The Surprising Ingredients of Swedish Success – Free Markets and Social Cohesion
46 Pages Posted: 7 Sep 2021
Date Written: August 27, 2012
Abstract
New IEA paper demonstrates that Swedish success is a result of the free market and not the welfare state
Executive Summary:
Sweden did not become wealthy through social democracy, big government and a large welfare state. It developed economically by adopting free-market policies in the late 19th century and early 20th century. It also benefited from positive cultural norms, including a strong work ethic and high levels of trust.
As late as 1950, Swedish tax revenues were still only around 21 per cent of GDP. The policy shift towards a big state and higher taxes occurred mainly during the next thirty years, as taxes increased by almost one per cent of GDP annually
The rapid growth of the state in the late 1960s and 1970s led to a large decline in Sweden’s relative economic performance. In 1975, Sweden was the 4th richest industrialised country in terms of GDP per head. By 1993, it had fallen to 14th.
Big government had a devastating impact on entrepreneurship. After 1970, the establishment of new firms dropped significantly. Among the 100 firms with the highest revenues in Sweden in 2004, only two were entrepreneurial Swedish firms founded after 1970, compared with 21 founded before 1913.
High levels of equality and favourable social outcomes were evident before the creation of an extensive welfare state. Moreover, generous welfare policies have created numerous social problems, including high levels of dependency among certain groups.

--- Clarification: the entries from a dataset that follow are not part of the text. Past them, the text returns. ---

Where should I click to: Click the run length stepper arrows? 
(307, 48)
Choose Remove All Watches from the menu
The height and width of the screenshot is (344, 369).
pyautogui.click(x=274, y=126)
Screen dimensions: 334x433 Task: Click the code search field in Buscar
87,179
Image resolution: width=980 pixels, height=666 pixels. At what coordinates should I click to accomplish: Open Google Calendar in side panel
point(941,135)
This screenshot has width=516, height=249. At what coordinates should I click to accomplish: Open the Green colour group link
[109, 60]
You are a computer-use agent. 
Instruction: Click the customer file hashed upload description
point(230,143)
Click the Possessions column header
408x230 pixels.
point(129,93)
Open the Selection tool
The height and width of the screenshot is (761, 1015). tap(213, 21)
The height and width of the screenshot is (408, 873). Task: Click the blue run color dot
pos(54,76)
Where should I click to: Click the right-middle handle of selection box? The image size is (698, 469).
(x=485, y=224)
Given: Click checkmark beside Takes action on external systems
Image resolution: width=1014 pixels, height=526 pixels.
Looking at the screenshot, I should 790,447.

Descendants of Swedes who migrated to the USA in the 19th century are characterised by favourable social outcomes, such as a low poverty rate and high employment, despite the less extensive welfare state in the USA. The average income of Americans with Swedish ancestry is over 50 per cent higher than Swedes in their native country.
Third World immigrants have been particularly badly affected by a combination of high welfare benefits and restrictive labour market regulations. In 2004, when the Swedish economy was performing strongly, the employment rate among immigrants from non- Western nations in Sweden was only 48 per cent.
Since the economic crisis of the early 1990s, Swedish governments have rolled back the state and introduced market reforms in sectors such as education, health and pensions. Economic freedom has increased in Sweden while it has declined in the UK and USA. Sweden’s relative economic performance has improved accordingly.